# Ear split



## Sue Savage (May 13, 2017)

My Vizsla has split her ear on the edge, she keeps shaking her ears and opens up the split and now the cut is about 1 cms into the end flap of her ear. I have tried, bandages, plasters, creams, liquid plasters, I could go on Any ideas how to seal this bloody split before she looses the tip of her ear please!!!!


----------



## texasred (Jan 29, 2012)

I've become a big fan of vetericyn, on any of my dogs cuts, and scrapes. 
I've seen where people use a feminine napkin on the inside of the ear flap, and then wrap the ear. Then wrap the ear to the dogs head/neck.you would need non stick gauze, and coach wrap.

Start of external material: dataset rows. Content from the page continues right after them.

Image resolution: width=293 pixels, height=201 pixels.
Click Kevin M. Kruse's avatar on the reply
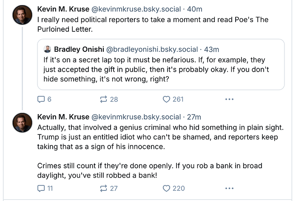tap(22, 123)
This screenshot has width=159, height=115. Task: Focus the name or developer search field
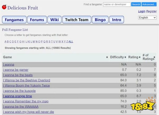pos(117,5)
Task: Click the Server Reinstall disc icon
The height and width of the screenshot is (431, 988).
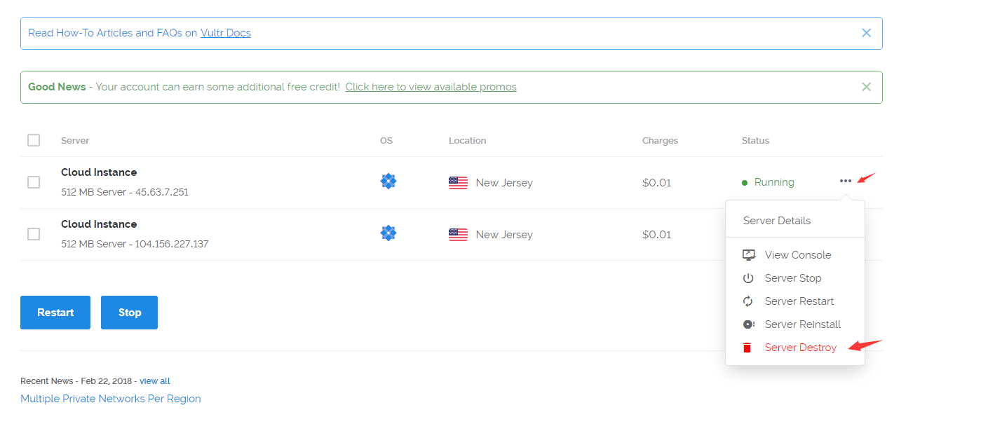Action: coord(748,324)
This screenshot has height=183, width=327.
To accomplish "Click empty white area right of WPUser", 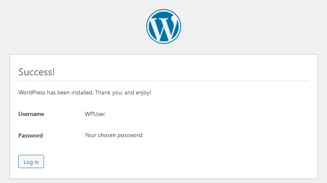I will (x=208, y=114).
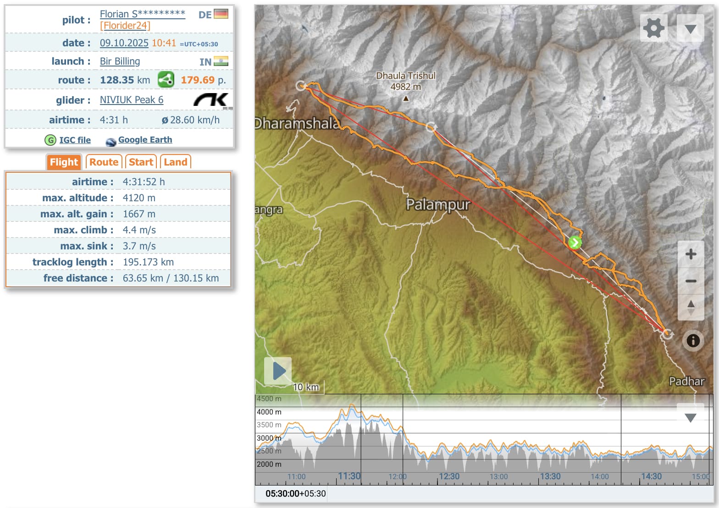The height and width of the screenshot is (508, 719).
Task: Download the IGC file link
Action: 75,140
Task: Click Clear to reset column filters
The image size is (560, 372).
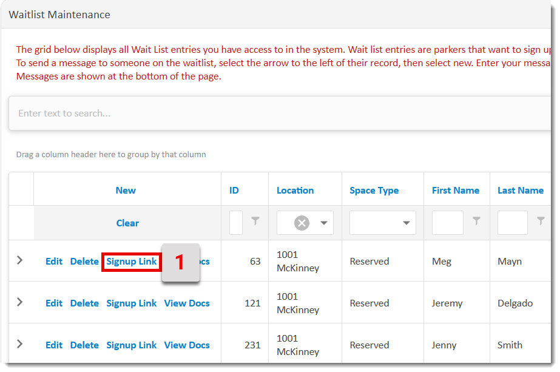Action: [x=127, y=223]
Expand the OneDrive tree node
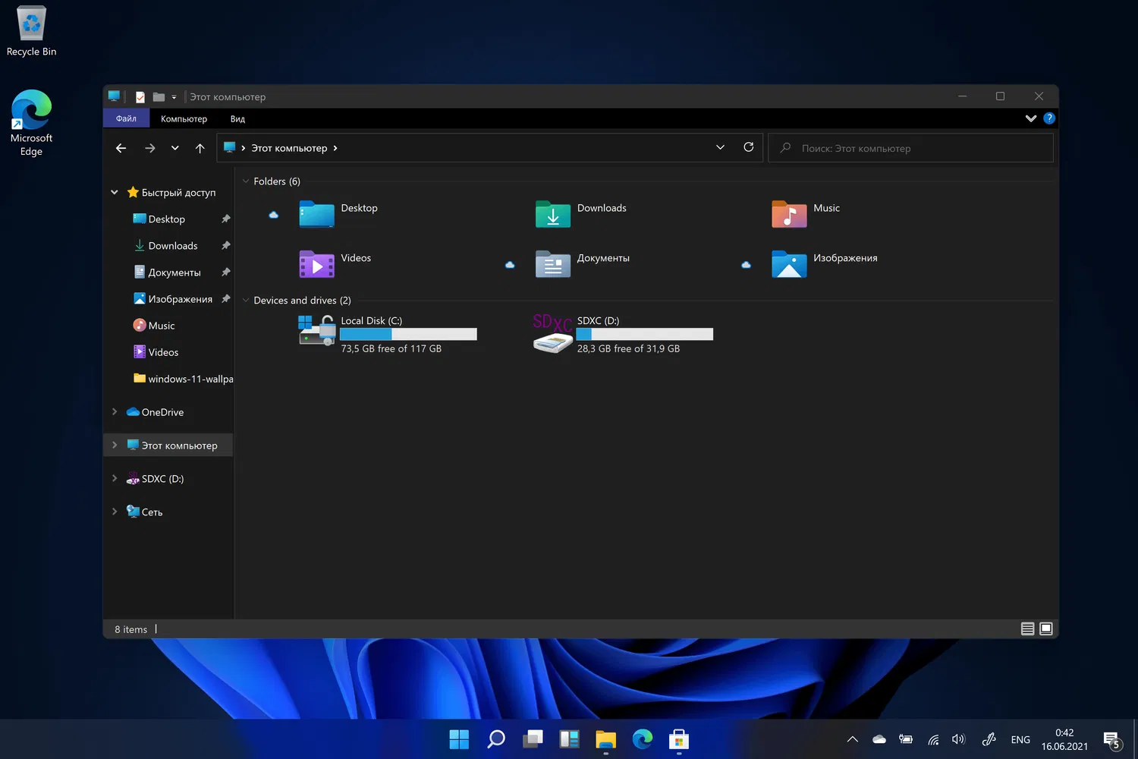This screenshot has height=759, width=1138. pyautogui.click(x=115, y=412)
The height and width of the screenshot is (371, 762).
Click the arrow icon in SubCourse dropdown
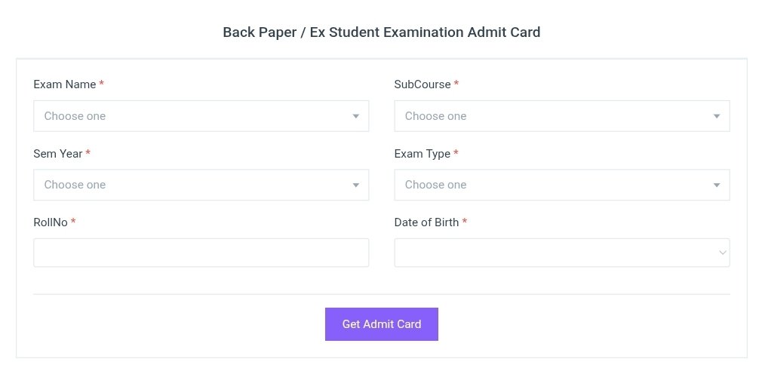716,116
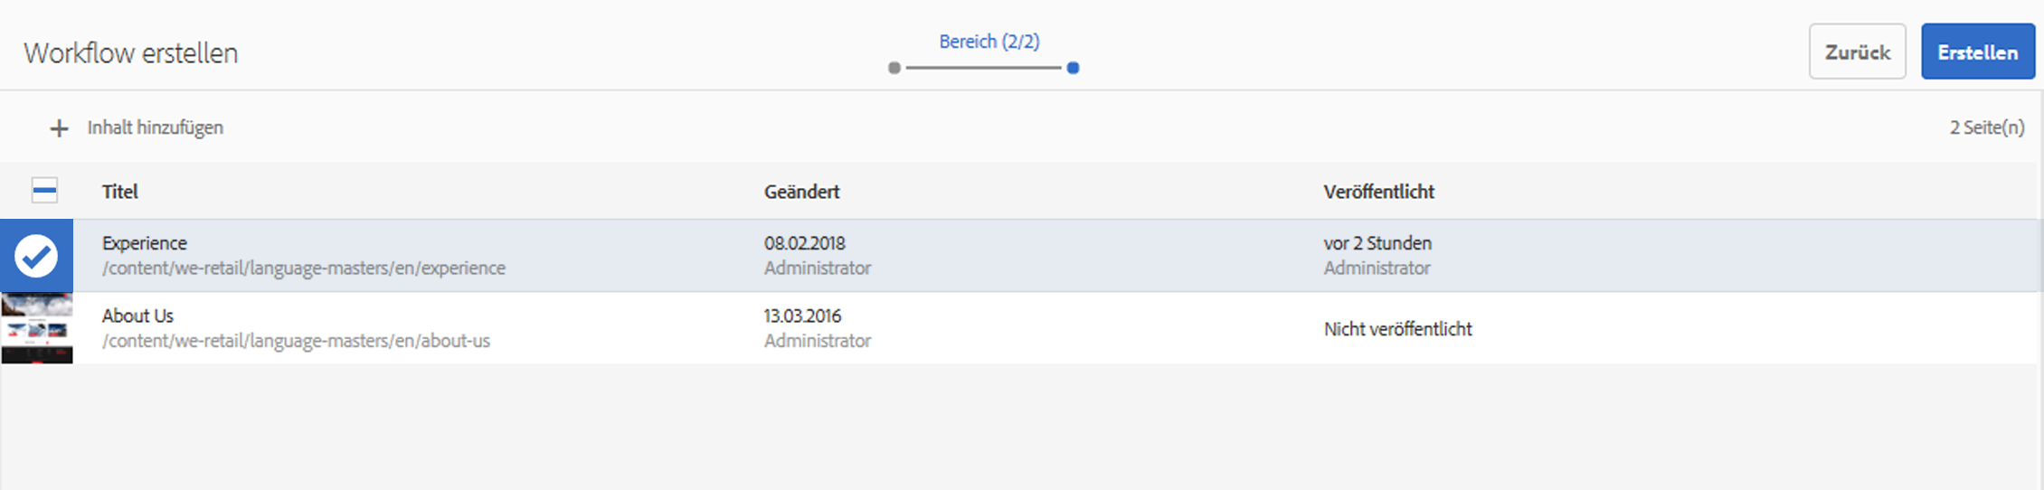2044x490 pixels.
Task: Deselect the Experience row checkmark
Action: point(37,256)
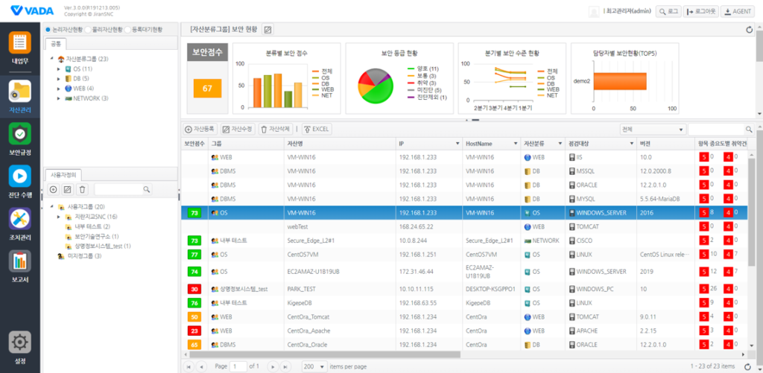Click refresh icon at dashboard top right
This screenshot has height=373, width=763.
[x=749, y=30]
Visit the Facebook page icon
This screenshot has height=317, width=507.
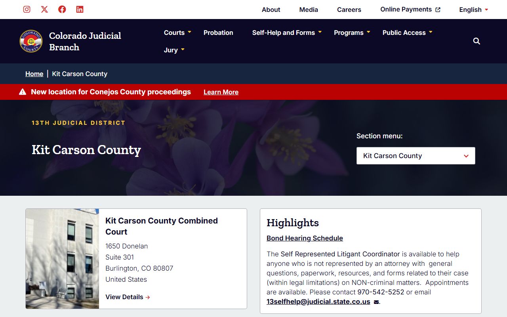[x=62, y=10]
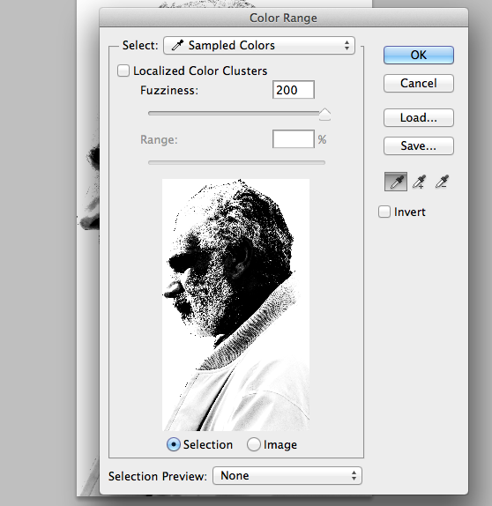Choose the Add to Sample eyedropper
Viewport: 492px width, 506px height.
[419, 182]

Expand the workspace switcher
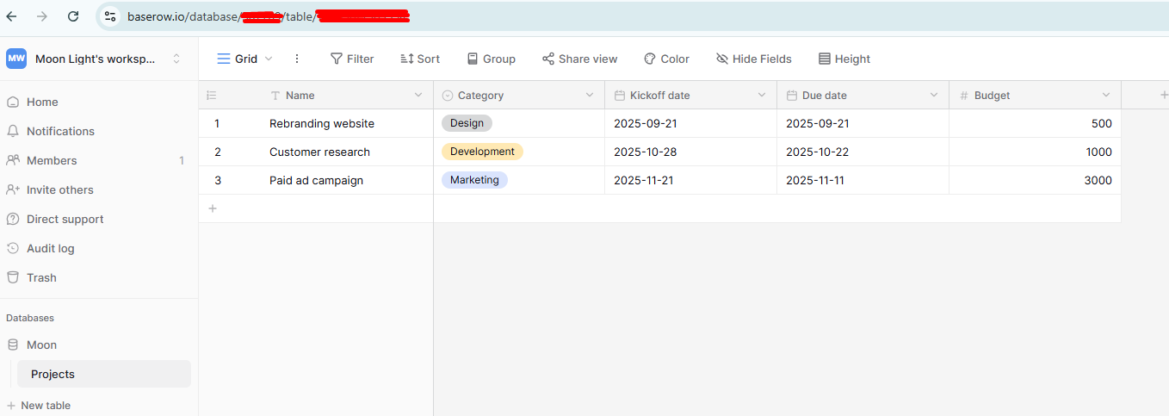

If you don't put a cone of shame on too, I would think most dogs would try to get it off.
Last you would need to make sure you don't wrap the ear to tight, and risk cutting off the circulation. 
II've also seen some where the used a cut to length tolite paper roll on the inside of the ear flap, and wrapped like described above. 
I've heard ears, and tails are the hardest to get to heal. So I wish you lots of luck.


----------



## Anida (Jun 10, 2016)

Kaylee split hers because she had a yeast & bacteria ear infection in both ears... so maybe take her to the vet and get it checked out if she is shaking her head pretty aggressively. Styptic Powder works well to at least stop the bleeding.


----------



## Spy Car (Sep 3, 2014)

Superglue or Dermabond (medical grade superglue),

Bill


----------



## v-john (Jan 27, 2013)

I was out hunting a few years back, and when we got done, I noticed that Radar had cut his ear pretty badly on some barbed wire. Ears are the absolute worst to get to heal. They bleed like a stuck pig... I'd rather it be almost anything cut as opposed to an ear. 

I ended up having to use pre-wrap, and then having to duct tape everything to his head so that he wouldn't shake his head and open up the wound back up. 
Please excuse the blurry picture. 



Healing



Contraption to keep his ear from shaking. 



Yes, I took him to the vet, twice actually. It's just a battle to keep the ear clean, and keeping it from opening back up. 
Ugh. I don't envy your situation.


----------